[Extracted material]
****************

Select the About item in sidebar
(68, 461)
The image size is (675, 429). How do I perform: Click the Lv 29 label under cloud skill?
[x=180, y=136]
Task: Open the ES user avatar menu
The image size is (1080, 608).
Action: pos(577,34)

****************

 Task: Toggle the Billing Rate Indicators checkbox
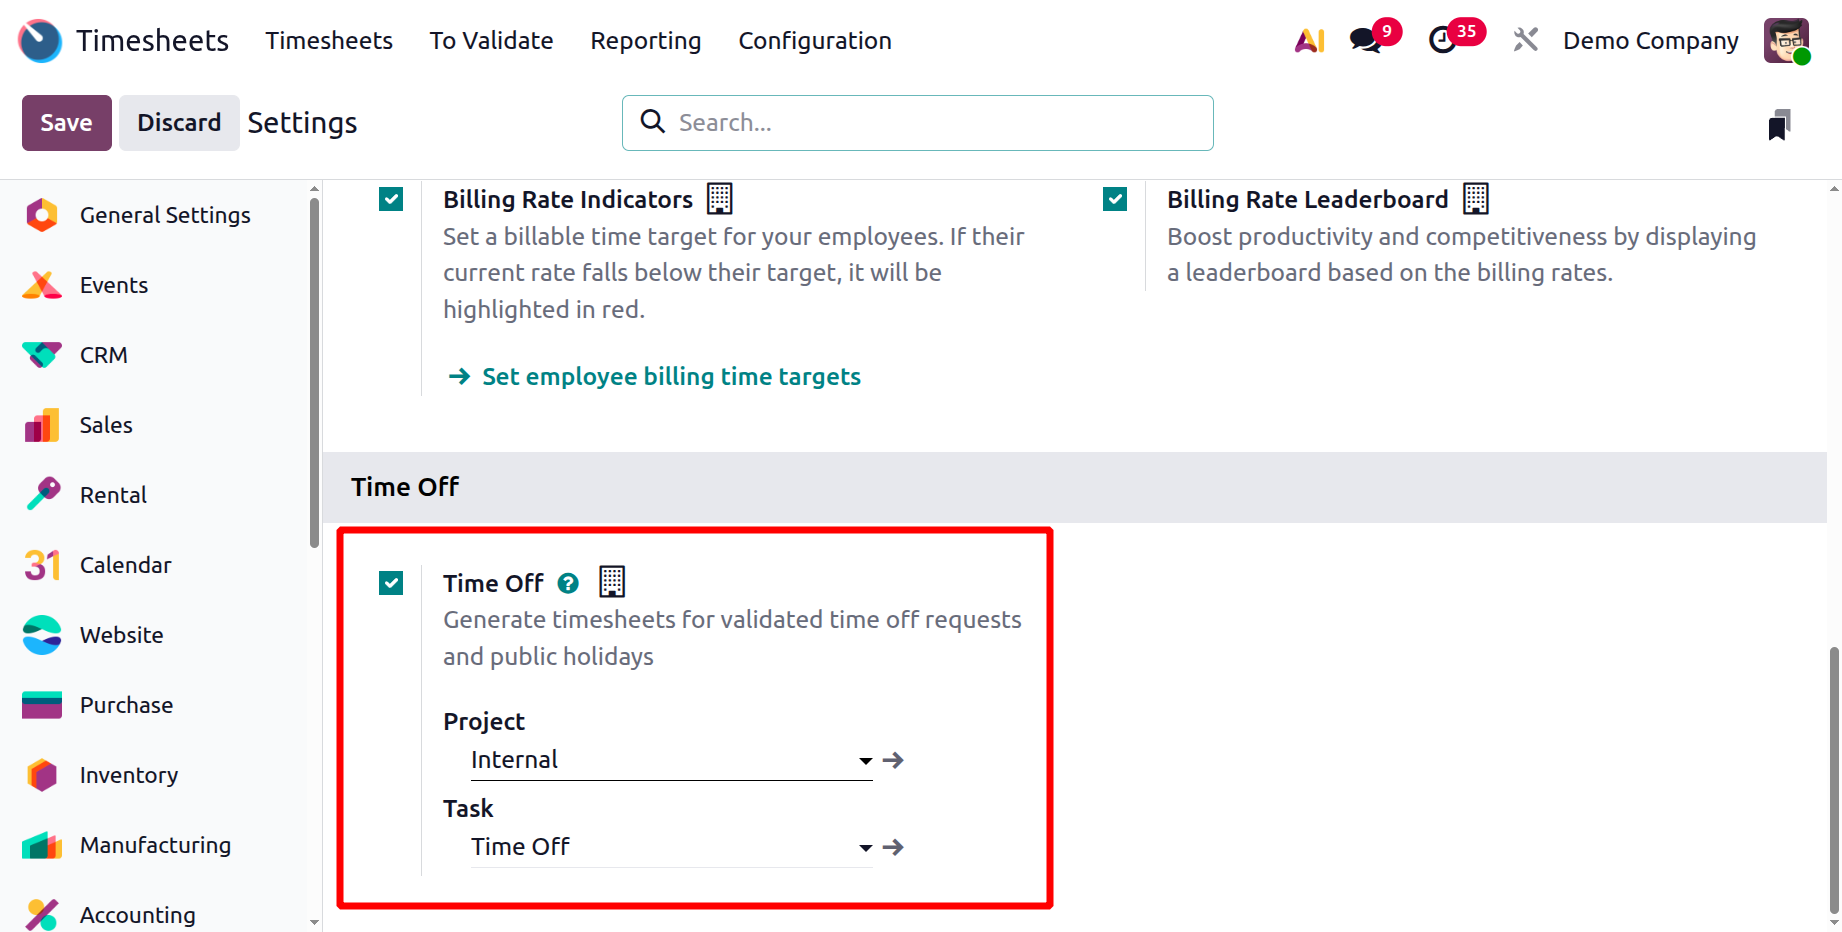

****************

[Work to be completed] Retrieve each line of the data in which the word "Task" can be found.

[Answer for this exercise]
Task: Open the ES user avatar menu
 Task: Toggle the Billing Rate Indicators checkbox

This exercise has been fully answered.